Complex tools with many parameters or behaviors need more documentation. Simple tools need less. This dimension scales expectations accordingly.

Parameters5/5

Does the description clarify parameter syntax, constraints, interactions, or defaults beyond what the schema provides?

Schema coverage is 100%, yet the description adds significant meaning beyond the schema. It explains the exclusive choice requirement, the different completion mechanisms, and context-specific rules (e.g., org_id same-actor move, billing policy only supports migrate). This greatly aids correct parameter usage.

Input schemas describe structure but not intent. Descriptions should explain non-obvious parameter relationships and valid value ranges.

Purpose5/5

Does the description clearly state what the tool does and how it differs from similar tools?
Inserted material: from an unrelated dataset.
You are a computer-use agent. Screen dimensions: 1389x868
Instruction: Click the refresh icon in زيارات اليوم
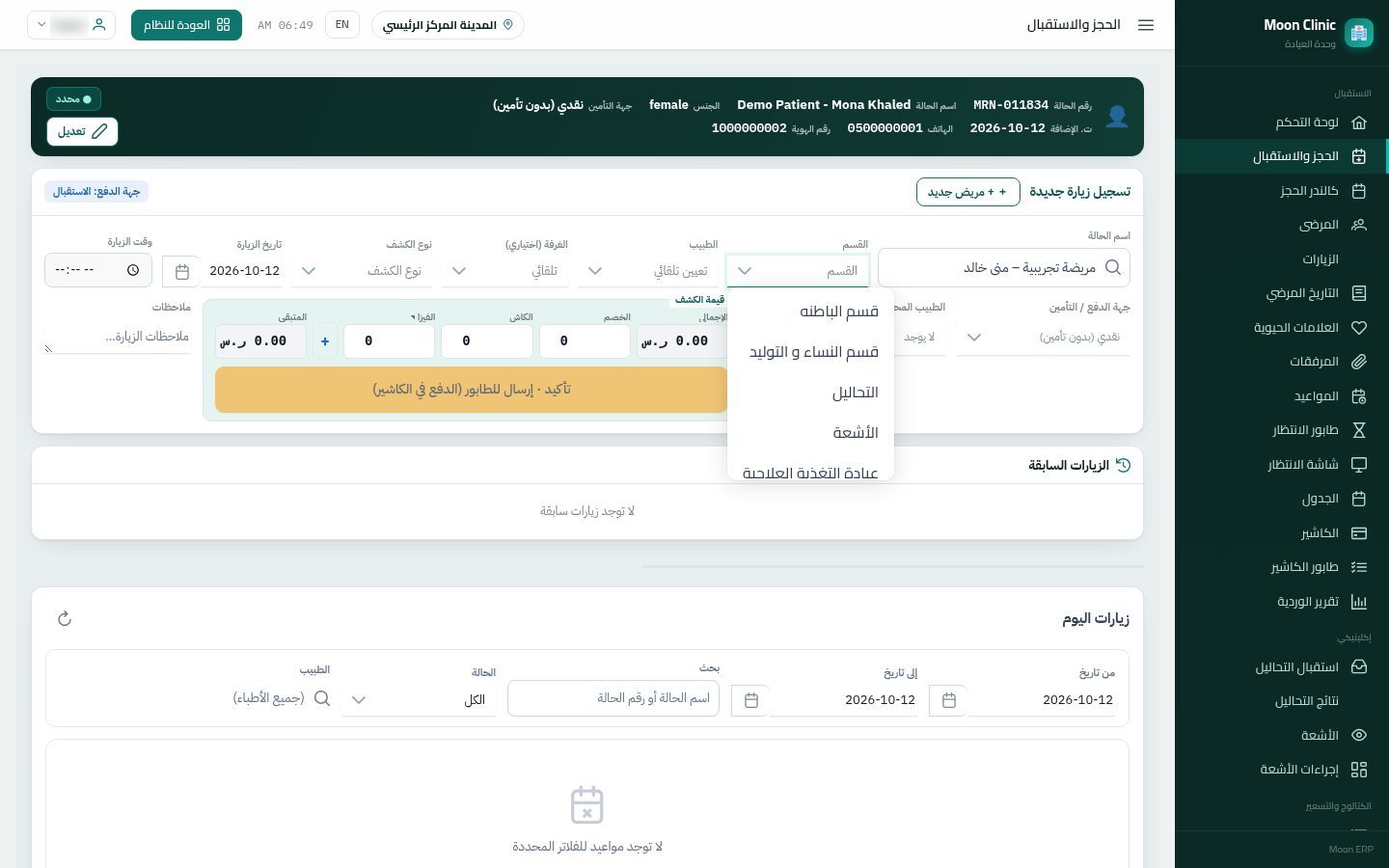pyautogui.click(x=65, y=618)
The description clearly states the action: 'Initiate a project transfer' with three distinct recipient types (wallet, email, org_id), distinguishing each completion path. It contrasts with sibling tools like accept_project_transfer and claim_project_transfer, making the purpose unambiguous.

Agents choose between tools based on descriptions. A clear purpose with a specific verb and resource helps agents select the right tool.

Usage Guidelines4/5

Does the description explain when to use this tool, when not to, or what alternatives exist?

The description explicitly states 'provide exactly one' recipient, lists prerequisites (ownership, active owner for org_id), and explains the pending row behavior and expiry. It does not explicitly say when not to use the tool or mention alternative tools for other scenarios, but the guidance is clear for the intended use.

Agents often have multiple tools that could apply. Explicit usage guidance like "use X instead of Y when Z" prevents misuse.